• DATA IN THIS EXERCISE
↓↓↓

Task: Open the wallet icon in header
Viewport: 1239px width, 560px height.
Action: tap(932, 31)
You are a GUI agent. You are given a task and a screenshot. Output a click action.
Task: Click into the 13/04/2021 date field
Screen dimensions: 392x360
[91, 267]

↑↑↑
↓↓↓

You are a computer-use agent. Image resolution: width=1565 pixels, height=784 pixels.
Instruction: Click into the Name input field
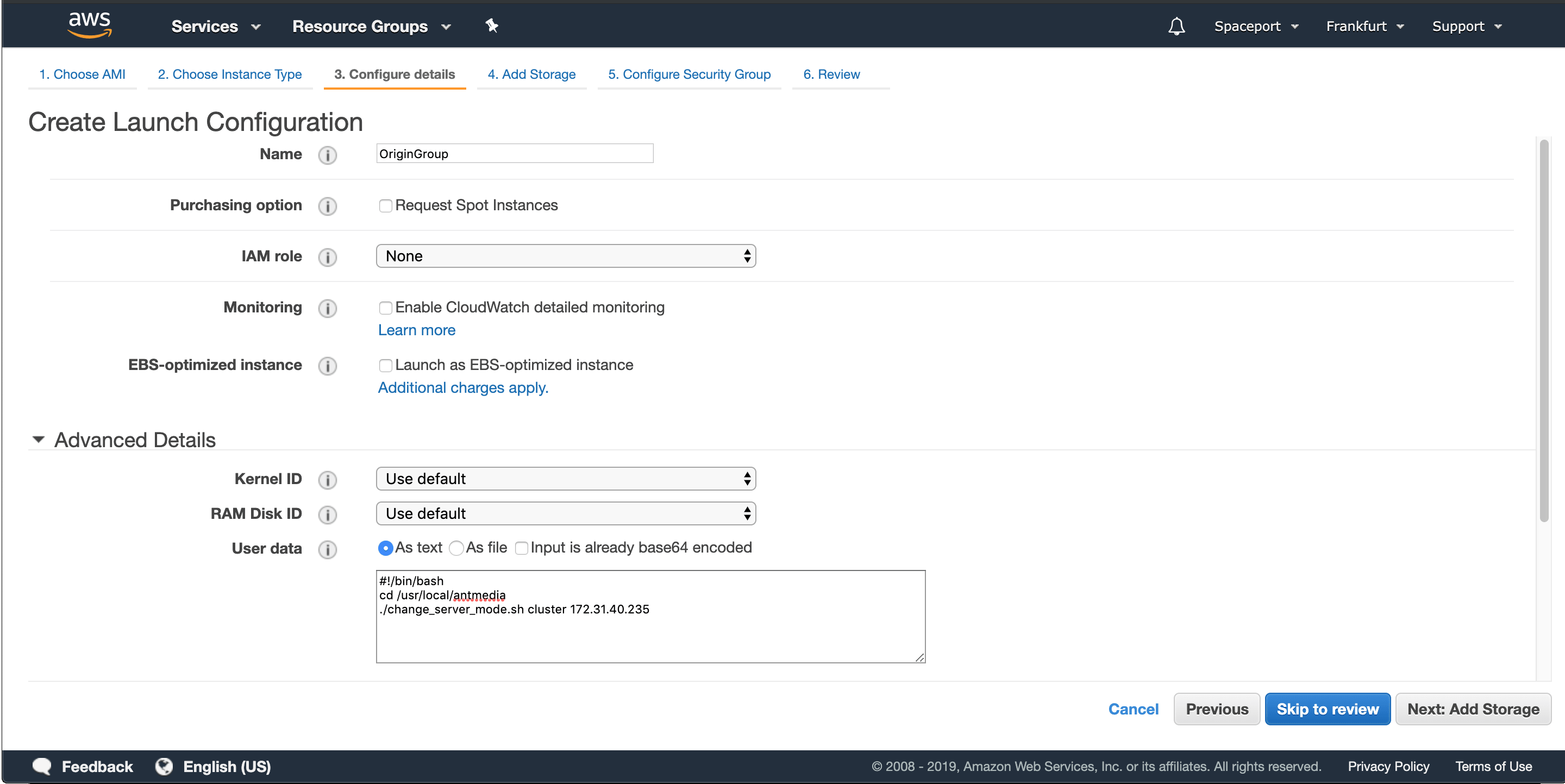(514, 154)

↑↑↑
↓↓↓

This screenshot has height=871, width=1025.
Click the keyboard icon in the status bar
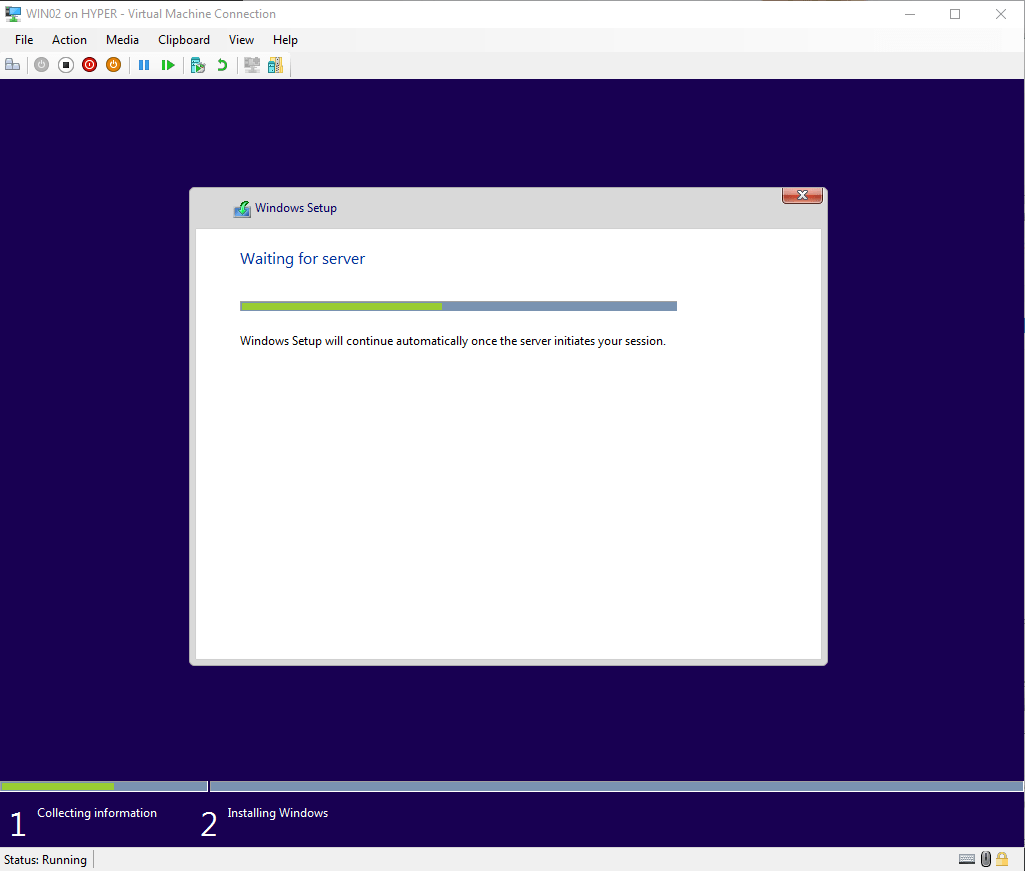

↑↑↑

• TASK GOAL
Express everything from the line containing "This screenshot has height=871, width=1025." down to the line containing "Click the keyboard icon in the status bar" as a Markdown table with the columns n and Line, leaving out any blank lines.

• RESULT FOR THIS TASK
| n | Line |
|---|---|
| 1 | This screenshot has height=871, width=1025. |
| 2 | Click the keyboard icon in the status bar |